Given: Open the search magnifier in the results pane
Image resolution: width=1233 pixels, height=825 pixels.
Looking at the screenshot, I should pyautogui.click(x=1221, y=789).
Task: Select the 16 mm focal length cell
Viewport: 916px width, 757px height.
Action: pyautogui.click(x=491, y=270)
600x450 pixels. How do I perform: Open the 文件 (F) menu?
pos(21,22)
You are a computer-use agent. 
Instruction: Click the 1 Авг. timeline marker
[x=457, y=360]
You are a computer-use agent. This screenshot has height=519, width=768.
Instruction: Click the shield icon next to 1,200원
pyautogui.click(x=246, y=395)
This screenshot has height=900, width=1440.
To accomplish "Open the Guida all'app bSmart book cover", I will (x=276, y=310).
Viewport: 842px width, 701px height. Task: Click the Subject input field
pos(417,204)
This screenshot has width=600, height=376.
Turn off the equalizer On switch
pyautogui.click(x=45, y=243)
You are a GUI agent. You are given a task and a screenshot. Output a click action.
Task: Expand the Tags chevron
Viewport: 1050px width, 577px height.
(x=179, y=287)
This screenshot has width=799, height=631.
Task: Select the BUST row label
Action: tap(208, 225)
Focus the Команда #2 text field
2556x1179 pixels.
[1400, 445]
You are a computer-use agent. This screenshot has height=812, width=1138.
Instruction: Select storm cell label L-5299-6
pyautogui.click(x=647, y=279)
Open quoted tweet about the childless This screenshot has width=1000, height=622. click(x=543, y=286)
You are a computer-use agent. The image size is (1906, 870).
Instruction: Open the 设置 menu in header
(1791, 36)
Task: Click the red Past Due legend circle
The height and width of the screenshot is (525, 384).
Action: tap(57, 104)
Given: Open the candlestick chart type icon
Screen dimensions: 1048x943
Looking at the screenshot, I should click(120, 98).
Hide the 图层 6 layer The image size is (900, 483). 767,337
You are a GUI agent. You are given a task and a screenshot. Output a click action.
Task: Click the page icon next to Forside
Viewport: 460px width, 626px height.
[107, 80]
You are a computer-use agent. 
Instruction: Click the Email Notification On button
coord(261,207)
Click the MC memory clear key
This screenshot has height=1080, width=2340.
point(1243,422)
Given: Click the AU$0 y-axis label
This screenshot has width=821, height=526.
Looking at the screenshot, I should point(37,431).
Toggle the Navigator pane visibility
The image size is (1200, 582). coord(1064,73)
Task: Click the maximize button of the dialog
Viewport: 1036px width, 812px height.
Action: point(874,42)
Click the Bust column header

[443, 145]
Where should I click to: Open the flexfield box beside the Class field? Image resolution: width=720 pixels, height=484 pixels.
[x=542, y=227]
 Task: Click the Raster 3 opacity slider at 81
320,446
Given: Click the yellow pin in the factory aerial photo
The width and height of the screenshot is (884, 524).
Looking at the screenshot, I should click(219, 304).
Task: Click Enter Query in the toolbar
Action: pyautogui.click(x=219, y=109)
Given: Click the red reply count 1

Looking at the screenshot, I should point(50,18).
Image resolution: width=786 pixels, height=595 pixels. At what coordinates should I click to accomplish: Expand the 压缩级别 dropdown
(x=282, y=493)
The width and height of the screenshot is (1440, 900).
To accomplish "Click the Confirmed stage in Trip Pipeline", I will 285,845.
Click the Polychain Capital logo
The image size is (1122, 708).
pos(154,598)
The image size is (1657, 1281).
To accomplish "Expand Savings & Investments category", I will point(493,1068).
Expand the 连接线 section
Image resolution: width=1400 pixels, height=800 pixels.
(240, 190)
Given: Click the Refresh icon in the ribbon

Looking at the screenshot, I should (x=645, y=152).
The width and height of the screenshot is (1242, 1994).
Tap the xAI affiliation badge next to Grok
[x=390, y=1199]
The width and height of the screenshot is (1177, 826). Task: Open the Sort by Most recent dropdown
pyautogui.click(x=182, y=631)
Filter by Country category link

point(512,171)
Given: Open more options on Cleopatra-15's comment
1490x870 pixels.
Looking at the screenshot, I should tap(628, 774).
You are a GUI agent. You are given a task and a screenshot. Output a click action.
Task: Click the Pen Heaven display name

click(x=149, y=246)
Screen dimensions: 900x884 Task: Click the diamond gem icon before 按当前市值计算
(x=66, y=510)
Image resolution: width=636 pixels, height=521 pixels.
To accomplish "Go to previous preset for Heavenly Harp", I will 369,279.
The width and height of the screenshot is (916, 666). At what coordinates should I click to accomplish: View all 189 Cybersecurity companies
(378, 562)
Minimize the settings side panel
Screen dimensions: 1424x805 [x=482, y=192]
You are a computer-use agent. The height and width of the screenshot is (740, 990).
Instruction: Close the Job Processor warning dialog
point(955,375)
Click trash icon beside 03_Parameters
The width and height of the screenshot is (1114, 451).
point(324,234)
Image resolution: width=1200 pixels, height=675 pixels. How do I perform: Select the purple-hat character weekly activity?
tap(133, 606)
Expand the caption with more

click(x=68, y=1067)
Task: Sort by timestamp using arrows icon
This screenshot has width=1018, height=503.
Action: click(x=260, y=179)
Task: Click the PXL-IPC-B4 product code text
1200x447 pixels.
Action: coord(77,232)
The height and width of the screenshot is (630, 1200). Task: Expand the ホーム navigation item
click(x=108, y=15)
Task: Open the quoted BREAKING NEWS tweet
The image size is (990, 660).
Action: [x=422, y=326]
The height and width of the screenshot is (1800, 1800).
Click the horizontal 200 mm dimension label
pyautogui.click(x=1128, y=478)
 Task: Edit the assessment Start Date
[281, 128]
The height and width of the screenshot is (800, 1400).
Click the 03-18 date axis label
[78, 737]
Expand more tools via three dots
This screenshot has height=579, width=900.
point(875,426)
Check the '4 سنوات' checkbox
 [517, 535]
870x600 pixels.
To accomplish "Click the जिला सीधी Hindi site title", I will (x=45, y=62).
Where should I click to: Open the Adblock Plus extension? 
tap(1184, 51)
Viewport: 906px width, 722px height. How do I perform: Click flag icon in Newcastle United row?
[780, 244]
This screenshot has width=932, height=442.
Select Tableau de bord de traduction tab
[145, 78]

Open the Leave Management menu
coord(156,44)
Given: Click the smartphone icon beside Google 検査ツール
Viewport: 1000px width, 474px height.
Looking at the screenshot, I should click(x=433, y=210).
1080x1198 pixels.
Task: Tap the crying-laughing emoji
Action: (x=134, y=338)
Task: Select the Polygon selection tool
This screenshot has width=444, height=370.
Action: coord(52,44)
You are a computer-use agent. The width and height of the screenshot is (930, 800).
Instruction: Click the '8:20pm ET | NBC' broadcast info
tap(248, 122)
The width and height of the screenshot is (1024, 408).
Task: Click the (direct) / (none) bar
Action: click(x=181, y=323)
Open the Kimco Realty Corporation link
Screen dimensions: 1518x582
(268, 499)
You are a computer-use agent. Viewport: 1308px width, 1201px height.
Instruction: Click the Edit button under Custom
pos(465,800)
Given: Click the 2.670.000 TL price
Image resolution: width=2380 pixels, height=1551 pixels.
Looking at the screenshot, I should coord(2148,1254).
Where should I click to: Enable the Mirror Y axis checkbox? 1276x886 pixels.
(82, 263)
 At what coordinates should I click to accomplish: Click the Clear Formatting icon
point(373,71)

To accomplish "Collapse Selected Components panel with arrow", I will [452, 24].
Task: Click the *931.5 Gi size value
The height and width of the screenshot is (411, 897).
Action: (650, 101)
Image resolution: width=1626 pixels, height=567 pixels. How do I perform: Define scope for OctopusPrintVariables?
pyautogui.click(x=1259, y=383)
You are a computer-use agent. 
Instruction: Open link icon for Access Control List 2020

WHAT IS EXPECTED – Your answer should be exactly the lines of the data above, from the first through the line containing "Task: Expand the Tags chevron".

TASK SOLUTION –
Given: Open the search magnifier in the results pane
Image resolution: width=1233 pixels, height=825 pixels.
Looking at the screenshot, I should pyautogui.click(x=1221, y=789).
Task: Select the 16 mm focal length cell
Viewport: 916px width, 757px height.
Action: pyautogui.click(x=491, y=270)
600x450 pixels. How do I perform: Open the 文件 (F) menu?
pos(21,22)
You are a computer-use agent. 
Instruction: Click the 1 Авг. timeline marker
[x=457, y=360]
You are a computer-use agent. This screenshot has height=519, width=768.
Instruction: Click the shield icon next to 1,200원
pyautogui.click(x=246, y=395)
This screenshot has height=900, width=1440.
To accomplish "Open the Guida all'app bSmart book cover", I will (x=276, y=310).
Viewport: 842px width, 701px height. Task: Click the Subject input field
pos(417,204)
This screenshot has width=600, height=376.
Turn off the equalizer On switch
pyautogui.click(x=45, y=243)
You are a GUI agent. You are given a task and a screenshot. Output a click action.
Task: Expand the Tags chevron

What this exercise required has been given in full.